> Exercise details: The data below should be duplicated in full, unchanged.

──────── Provided data ────────

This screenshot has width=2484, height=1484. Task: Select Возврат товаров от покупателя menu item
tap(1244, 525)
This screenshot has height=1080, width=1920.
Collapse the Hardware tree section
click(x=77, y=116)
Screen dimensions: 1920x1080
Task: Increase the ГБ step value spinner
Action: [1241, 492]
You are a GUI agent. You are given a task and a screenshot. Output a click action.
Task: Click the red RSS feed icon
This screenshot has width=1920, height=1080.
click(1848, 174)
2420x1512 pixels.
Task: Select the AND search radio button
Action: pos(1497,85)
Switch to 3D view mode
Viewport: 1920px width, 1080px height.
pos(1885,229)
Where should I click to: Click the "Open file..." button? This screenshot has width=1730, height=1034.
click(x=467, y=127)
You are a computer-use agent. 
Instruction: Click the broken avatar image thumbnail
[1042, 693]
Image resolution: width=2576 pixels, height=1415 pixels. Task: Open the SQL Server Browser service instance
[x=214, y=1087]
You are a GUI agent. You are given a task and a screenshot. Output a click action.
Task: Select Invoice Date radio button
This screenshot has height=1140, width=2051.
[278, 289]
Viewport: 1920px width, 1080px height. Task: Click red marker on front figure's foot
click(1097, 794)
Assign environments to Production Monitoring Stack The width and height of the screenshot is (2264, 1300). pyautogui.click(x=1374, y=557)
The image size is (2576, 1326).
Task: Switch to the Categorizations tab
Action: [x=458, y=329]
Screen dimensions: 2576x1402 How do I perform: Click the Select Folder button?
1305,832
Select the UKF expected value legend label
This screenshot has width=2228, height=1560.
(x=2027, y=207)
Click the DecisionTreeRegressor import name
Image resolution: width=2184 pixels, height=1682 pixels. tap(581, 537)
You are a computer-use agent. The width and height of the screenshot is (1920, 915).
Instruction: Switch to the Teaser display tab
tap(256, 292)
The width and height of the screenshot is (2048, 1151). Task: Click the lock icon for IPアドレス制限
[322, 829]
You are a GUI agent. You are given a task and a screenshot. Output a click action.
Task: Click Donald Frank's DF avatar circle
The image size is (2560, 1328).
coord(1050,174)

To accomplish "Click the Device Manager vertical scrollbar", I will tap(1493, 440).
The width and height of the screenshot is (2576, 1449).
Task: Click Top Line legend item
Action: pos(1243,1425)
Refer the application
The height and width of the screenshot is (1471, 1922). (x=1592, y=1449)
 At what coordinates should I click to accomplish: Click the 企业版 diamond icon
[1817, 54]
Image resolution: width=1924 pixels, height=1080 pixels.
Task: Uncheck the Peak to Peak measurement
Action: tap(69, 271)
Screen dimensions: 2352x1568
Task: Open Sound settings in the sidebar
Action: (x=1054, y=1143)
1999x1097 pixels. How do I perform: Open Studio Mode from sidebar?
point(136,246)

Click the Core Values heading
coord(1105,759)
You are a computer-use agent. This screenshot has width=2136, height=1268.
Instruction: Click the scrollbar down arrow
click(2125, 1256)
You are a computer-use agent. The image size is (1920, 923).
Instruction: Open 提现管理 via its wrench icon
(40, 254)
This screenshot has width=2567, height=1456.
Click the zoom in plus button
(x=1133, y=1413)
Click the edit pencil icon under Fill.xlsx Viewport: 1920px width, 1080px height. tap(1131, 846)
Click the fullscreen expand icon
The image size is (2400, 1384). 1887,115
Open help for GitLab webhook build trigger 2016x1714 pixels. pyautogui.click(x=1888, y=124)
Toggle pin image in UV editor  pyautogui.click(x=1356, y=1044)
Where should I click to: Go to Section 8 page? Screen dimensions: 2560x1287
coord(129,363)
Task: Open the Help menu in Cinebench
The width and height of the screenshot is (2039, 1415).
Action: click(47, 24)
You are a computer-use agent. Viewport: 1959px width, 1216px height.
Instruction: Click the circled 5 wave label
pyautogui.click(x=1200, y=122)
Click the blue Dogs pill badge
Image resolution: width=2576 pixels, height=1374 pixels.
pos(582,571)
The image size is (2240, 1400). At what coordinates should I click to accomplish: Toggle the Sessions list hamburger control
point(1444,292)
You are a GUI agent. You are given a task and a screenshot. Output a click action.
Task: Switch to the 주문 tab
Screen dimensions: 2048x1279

────────

> Output for this task:
This screenshot has width=2484, height=1484. Task: Select Возврат товаров от покупателя menu item
tap(1244, 525)
This screenshot has height=1080, width=1920.
Collapse the Hardware tree section
click(x=77, y=116)
Screen dimensions: 1920x1080
Task: Increase the ГБ step value spinner
Action: [1241, 492]
You are a GUI agent. You are given a task and a screenshot. Output a click action.
Task: Click the red RSS feed icon
This screenshot has width=1920, height=1080.
click(1848, 174)
2420x1512 pixels.
Task: Select the AND search radio button
Action: pos(1497,85)
Switch to 3D view mode
Viewport: 1920px width, 1080px height.
pos(1885,229)
Where should I click to: Click the "Open file..." button? This screenshot has width=1730, height=1034.
click(x=467, y=127)
You are a computer-use agent. 
Instruction: Click the broken avatar image thumbnail
[1042, 693]
Image resolution: width=2576 pixels, height=1415 pixels. Task: Open the SQL Server Browser service instance
[x=214, y=1087]
You are a GUI agent. You are given a task and a screenshot. Output a click action.
Task: Select Invoice Date radio button
This screenshot has height=1140, width=2051.
[278, 289]
Viewport: 1920px width, 1080px height. Task: Click red marker on front figure's foot
click(1097, 794)
Assign environments to Production Monitoring Stack The width and height of the screenshot is (2264, 1300). pyautogui.click(x=1374, y=557)
The image size is (2576, 1326).
Task: Switch to the Categorizations tab
Action: [x=458, y=329]
Screen dimensions: 2576x1402 How do I perform: Click the Select Folder button?
1305,832
Select the UKF expected value legend label
This screenshot has width=2228, height=1560.
(x=2027, y=207)
Click the DecisionTreeRegressor import name
Image resolution: width=2184 pixels, height=1682 pixels. tap(581, 537)
You are a computer-use agent. The width and height of the screenshot is (1920, 915).
Instruction: Switch to the Teaser display tab
tap(256, 292)
The width and height of the screenshot is (2048, 1151). Task: Click the lock icon for IPアドレス制限
[322, 829]
You are a GUI agent. You are given a task and a screenshot. Output a click action.
Task: Click Donald Frank's DF avatar circle
The image size is (2560, 1328).
coord(1050,174)

To accomplish "Click the Device Manager vertical scrollbar", I will tap(1493, 440).
The width and height of the screenshot is (2576, 1449).
Task: Click Top Line legend item
Action: pos(1243,1425)
Refer the application
The height and width of the screenshot is (1471, 1922). (x=1592, y=1449)
 At what coordinates should I click to accomplish: Click the 企业版 diamond icon
[1817, 54]
Image resolution: width=1924 pixels, height=1080 pixels.
Task: Uncheck the Peak to Peak measurement
Action: tap(69, 271)
Screen dimensions: 2352x1568
Task: Open Sound settings in the sidebar
Action: (x=1054, y=1143)
1999x1097 pixels. How do I perform: Open Studio Mode from sidebar?
point(136,246)

Click the Core Values heading
coord(1105,759)
You are a computer-use agent. This screenshot has width=2136, height=1268.
Instruction: Click the scrollbar down arrow
click(2125, 1256)
You are a computer-use agent. The image size is (1920, 923).
Instruction: Open 提现管理 via its wrench icon
(40, 254)
This screenshot has width=2567, height=1456.
Click the zoom in plus button
(x=1133, y=1413)
Click the edit pencil icon under Fill.xlsx Viewport: 1920px width, 1080px height. tap(1131, 846)
Click the fullscreen expand icon
The image size is (2400, 1384). 1887,115
Open help for GitLab webhook build trigger 2016x1714 pixels. pyautogui.click(x=1888, y=124)
Toggle pin image in UV editor  pyautogui.click(x=1356, y=1044)
Where should I click to: Go to Section 8 page? Screen dimensions: 2560x1287
coord(129,363)
Task: Open the Help menu in Cinebench
The width and height of the screenshot is (2039, 1415).
Action: click(47, 24)
You are a computer-use agent. Viewport: 1959px width, 1216px height.
Instruction: Click the circled 5 wave label
pyautogui.click(x=1200, y=122)
Click the blue Dogs pill badge
Image resolution: width=2576 pixels, height=1374 pixels.
pos(582,571)
The image size is (2240, 1400). At what coordinates should I click to accomplish: Toggle the Sessions list hamburger control
point(1444,292)
You are a GUI agent. You are given a task and a screenshot. Output a click action.
Task: Switch to the 주문 tab
Screen dimensions: 2048x1279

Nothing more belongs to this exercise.